Abstract Rodent and primate digit tips exhibit a remarkable regenerative capacity following amputation, driven by highly proliferative nail stem cells (NSCs) with active canonical Wnt signaling. Recently, a distinct, slow-cycling population of bi-functional nail proximal fold stem cells (NPFSCs) has been identified, contributing to both peri-nail epidermis and nail plate (NP). Here, we demonstrate that NPFSCs actively participate in nail growth, orchestrating digit regeneration, with BMP signaling serving as a key regulator. Inhibition of BMP resulted in an epidermalized NP-like structure with limited regeneration due to impaired Wnt pathway activation in the nail matrix cells. Conversely, BMP activation enhanced NPFSCs’ involvement in the nail matrix and significantly promoted digit regeneration. We further revealed that enhanced BMP activity not only accelerated nail and bone regrowth but also extended the regenerative boundary proximally, enabling full regeneration after up to ∼60% removal of the distal phalanx (P3).
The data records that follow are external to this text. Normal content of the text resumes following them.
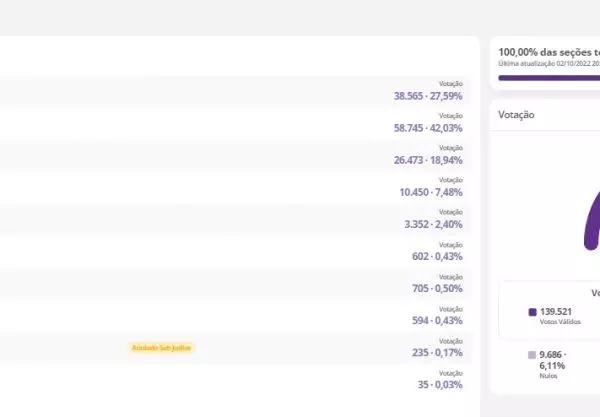Click the purple Votos Válidos legend swatch
The height and width of the screenshot is (417, 600).
pyautogui.click(x=532, y=312)
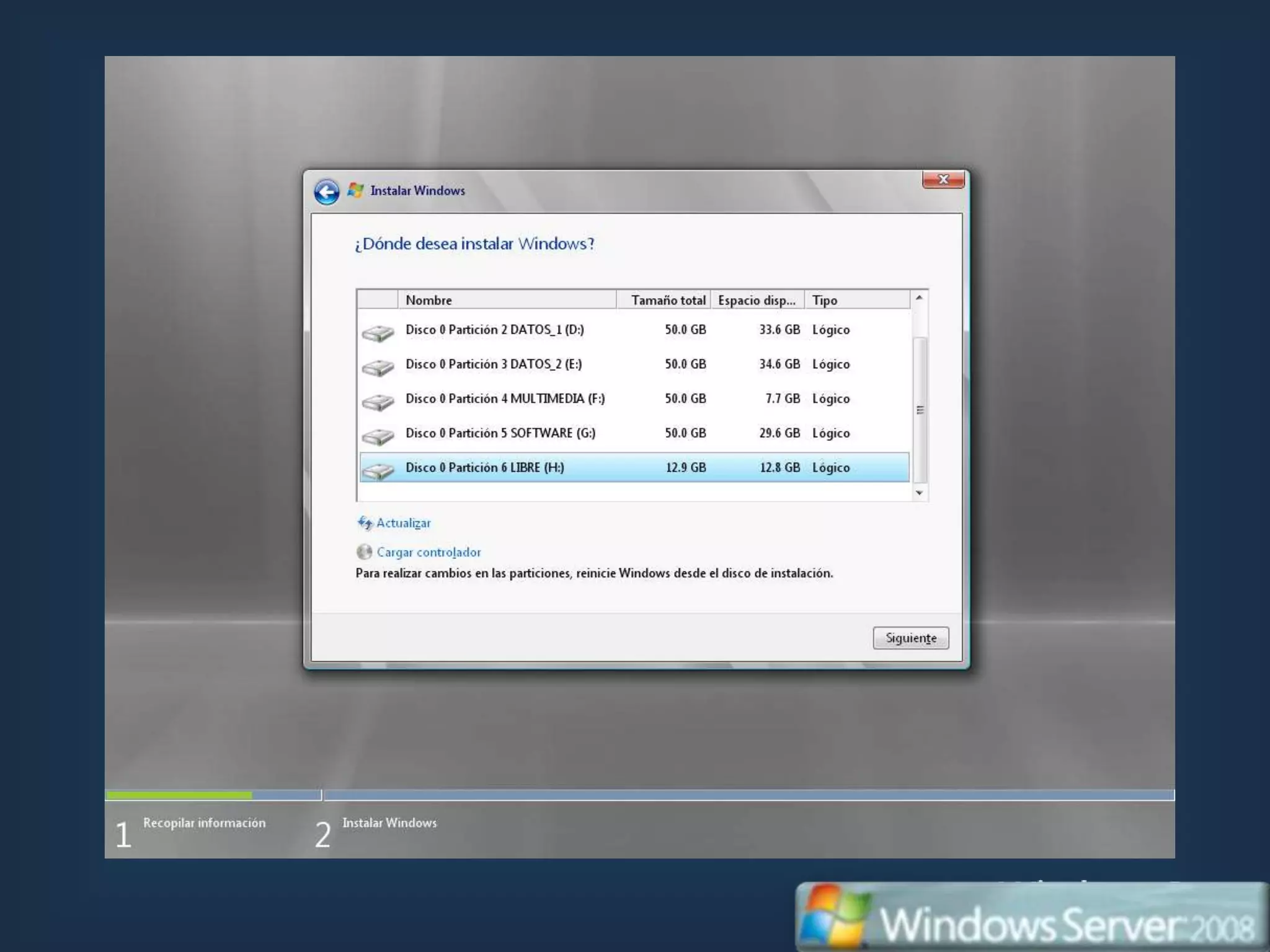Click drive icon for LIBRE (H:) partition
Viewport: 1270px width, 952px height.
tap(378, 471)
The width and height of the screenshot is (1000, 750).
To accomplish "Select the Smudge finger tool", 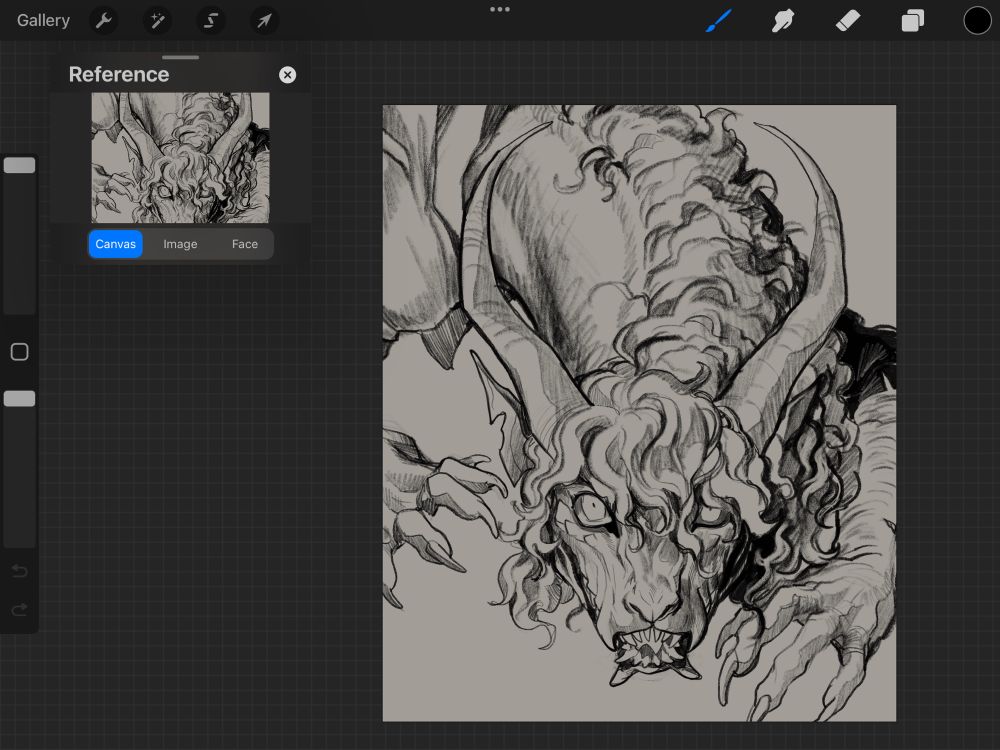I will 783,20.
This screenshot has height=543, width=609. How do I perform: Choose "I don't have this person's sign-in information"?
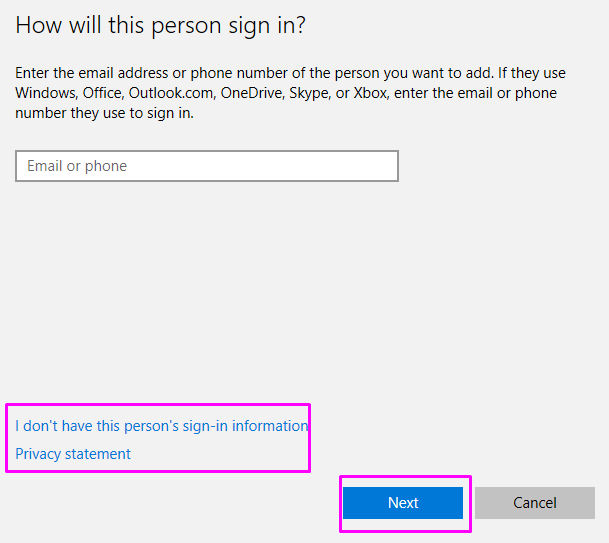pyautogui.click(x=162, y=426)
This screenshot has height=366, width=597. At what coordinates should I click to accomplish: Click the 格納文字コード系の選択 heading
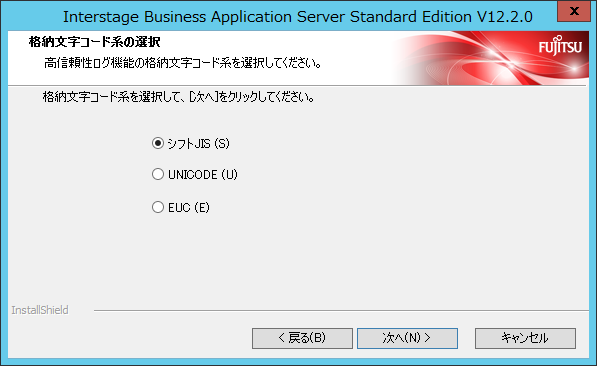[95, 42]
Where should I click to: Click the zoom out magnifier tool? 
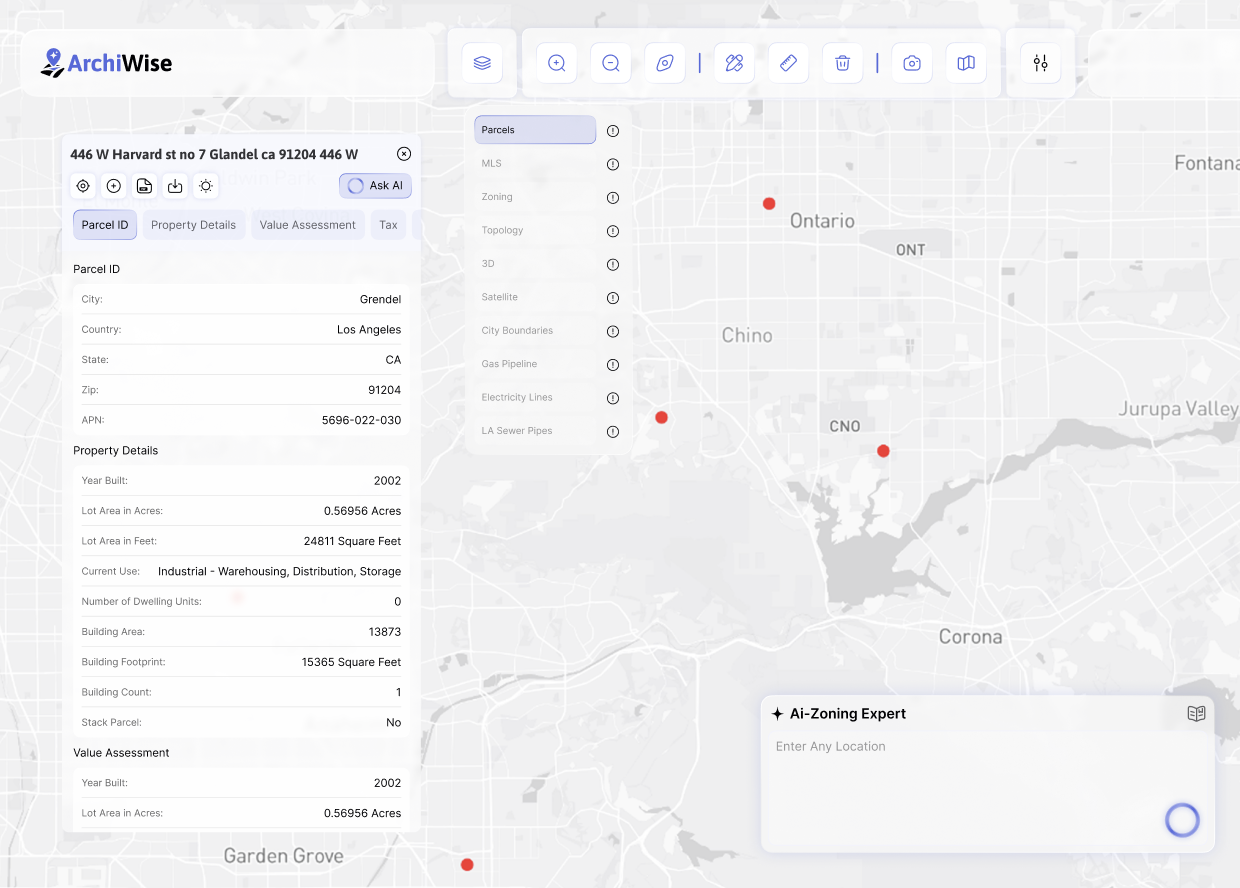tap(611, 63)
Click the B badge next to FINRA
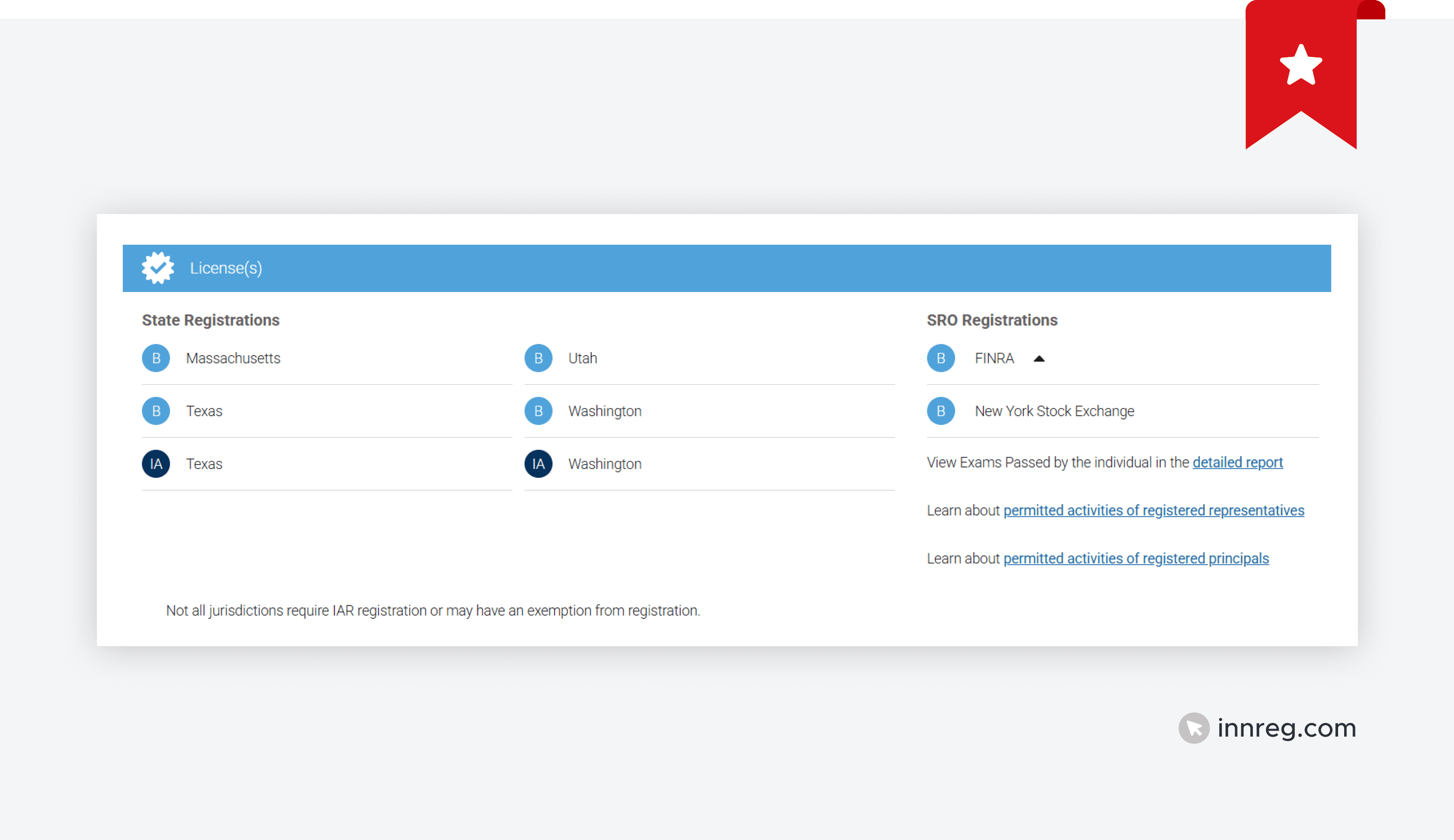1454x840 pixels. click(941, 358)
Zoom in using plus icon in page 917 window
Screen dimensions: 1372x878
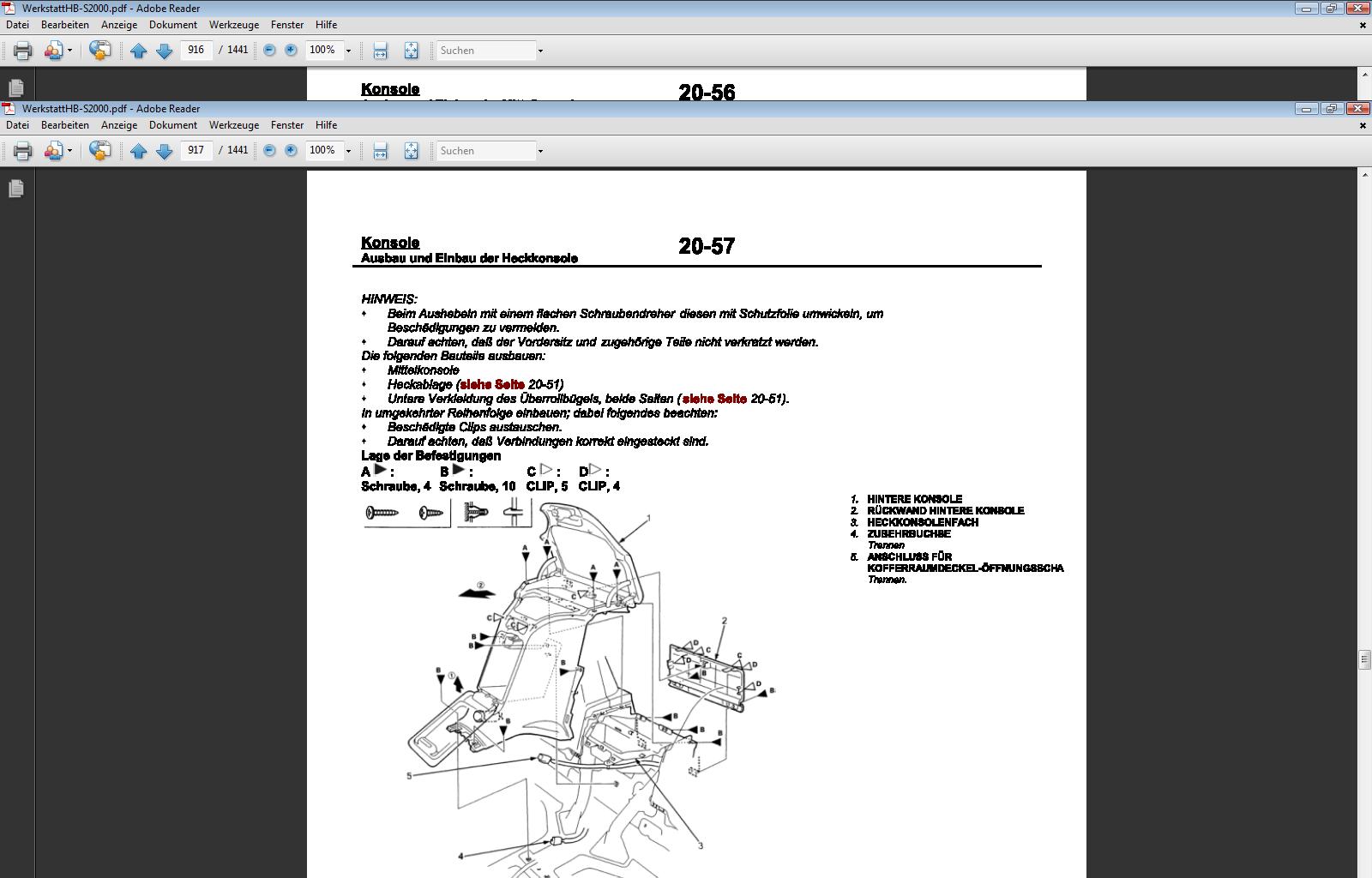(x=292, y=150)
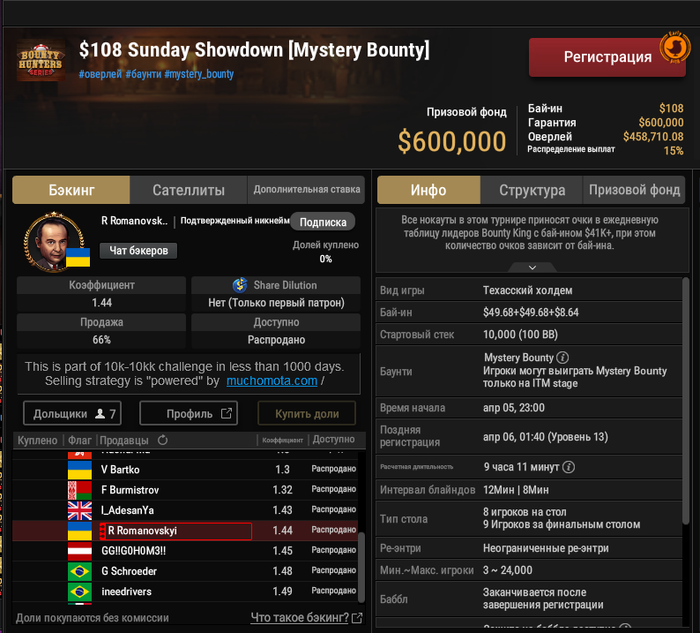
Task: Select the G Schroeder seller row
Action: tap(185, 571)
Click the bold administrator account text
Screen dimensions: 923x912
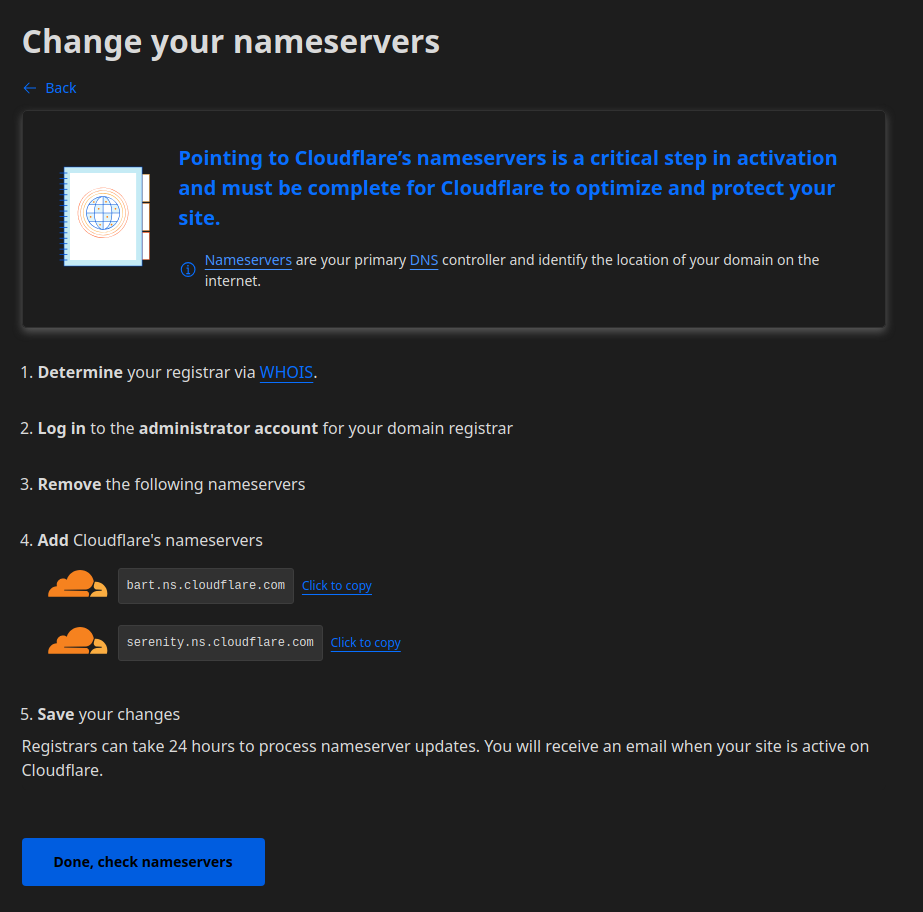(x=228, y=428)
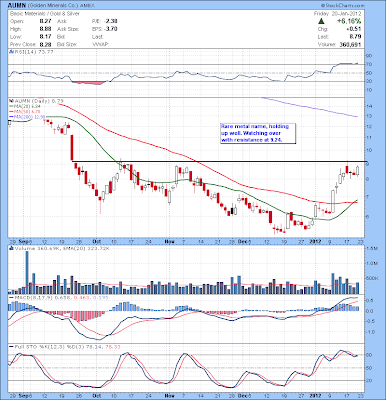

Moreover, in BMP gain-of-function (GoF) models, extreme proximal amputation, removing the majority of the P3, still permitted partial NP regeneration despite the absence of bone reconstruction. Finally, we isolated and cultured lineage-traced NPFSCs and transplanted them into immunocompromised mice, where they integrated into the nail proximal fold and contributed to nail matrix progenitors during regeneration. Transplanted NPFSCs retained their regenerative capacity in vivo, highlighting their therapeutic potential. Collectively, our findings identify a pivotal role of BMP signaling in mediating NPFSC-driven digit regeneration, reveal BMP-Wnt cross-talk as essential to this process, and provide a framework for enhancing regenerative outcomes in previously non-regenerative contexts following traumatic amputation.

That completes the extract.